Task A — From the rows, copy out the lines starting at the one that contains "You are a GUI" and ending at the one that contains "pos(167,357)", both included, and keep each line unchanged.

A very deep, interesting and *fresh* research ecalzo, as usual and as at your standard!

I was always interest to know better about the MWC, I totally agree with you about the possibility they have given some watch to some unit, even if they say that in any way they "issue" watches under any NSN or MoD contract.
I really appreciate, however, that they never write or say that they made "issued" watch and this is very important because they are always be clear and transparent in what they do.

The new info is that Mr. Wesolowsky write about MWC and this is a interesting info to add to the information already available.
I must admit that I own the book from long time, but I never see this important info.

I would say that maybe, the "provided" model to some unit may be a W10 type/style because if I read well, Mr. Wesolowsky talk about MWC in the page dedicated to the W10.

*Maybe this is a start point to search a probably "used by military/law enforcement unit" watch? *


----------



## ecalzo

Schirra said:


> A very deep, interesting and *fresh* research ecalzo, as usual and as at your standard!
> 
> I was always interest to know better about the MWC, I totally agree with you about the possibility they have given some watch to some unit, even if they say that in any way they "issue" watches under any NSN or MoD contract.
> I really appreciate, however, that they never write or say that they made "issued" watch and this is very important because they are always be clear and transparent in what they do.
> 
> The new info is that Mr. Wesolowsky write about MWC and this is a interesting info to add to the information already available.
> I must admit that I own the book from long time, but I never see this important info.

Provided data —
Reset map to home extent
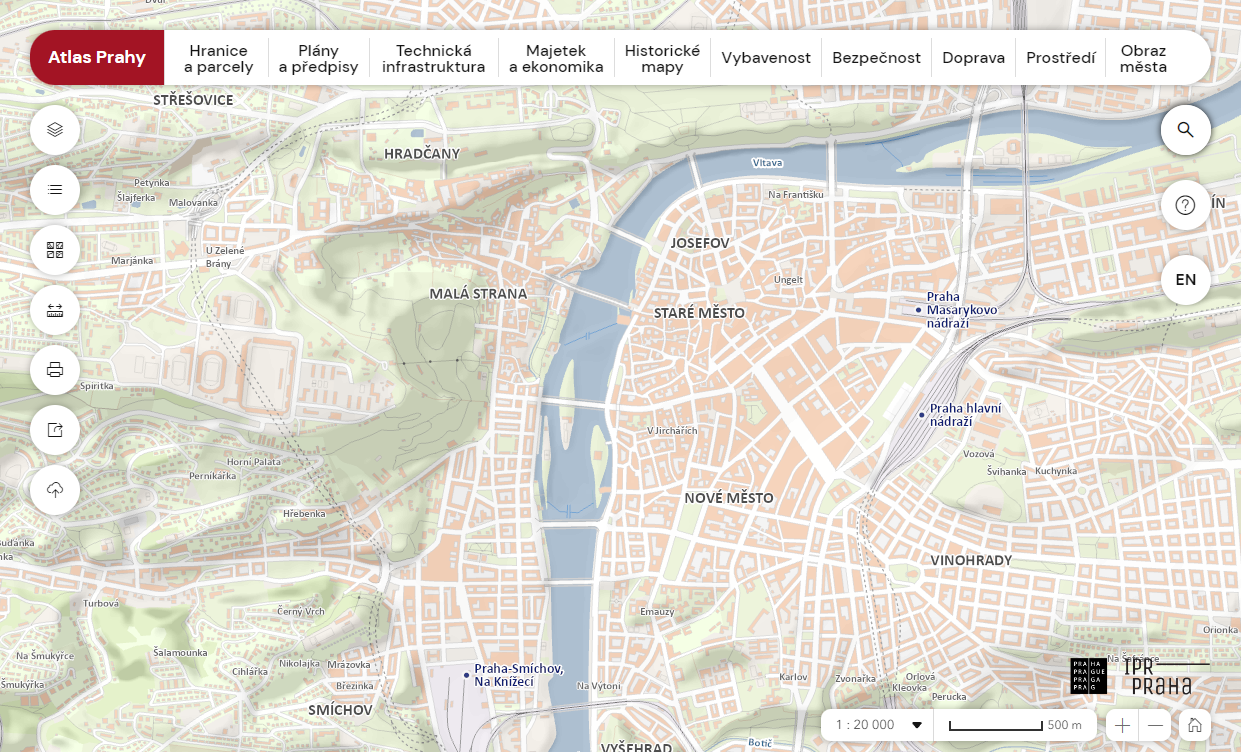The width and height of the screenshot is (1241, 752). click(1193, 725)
* * *
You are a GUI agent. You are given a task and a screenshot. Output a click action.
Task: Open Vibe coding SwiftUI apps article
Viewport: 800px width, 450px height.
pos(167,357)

Task B — Continue the forum thread about MWC watches from the point where it stops.

Written answer A —
You are a GUI agent. You are given a task and a screenshot. Output a click action.
Task: Open Vibe coding SwiftUI apps article
Viewport: 800px width, 450px height.
pos(167,357)

Written answer B —
> 
> I would say that maybe, the "provided" model to some unit may be a W10 type/style because if I read well, Mr. Wesolowsky talk about MWC in the page dedicated to the W10.
> 
> *Maybe this is a start point to search a probably "used by military/law enforcement unit" watch? *


Thank you a lot for your thoughts Schirra... i hope we must start searching info all together in that direction.. to make a clear space for that watches...or to understand better what they have done for the military units that may have used them... many thanks to you for providing me the photos coming from your owned paper copy of Mr. Wesolowsky book that i do not own already... let's see what we will find out about MWC military inspired and "used" watches..


----------



## Schirra

Let's go with the search!!


----------



## ecalzo

Schirra said:


> Let's go with the search!!


i'll hope some other guys will have newer thoughts or evidence to show and to understand better... maybe some photo or evidence about gurkas..  because i found nothing about that...... we will see...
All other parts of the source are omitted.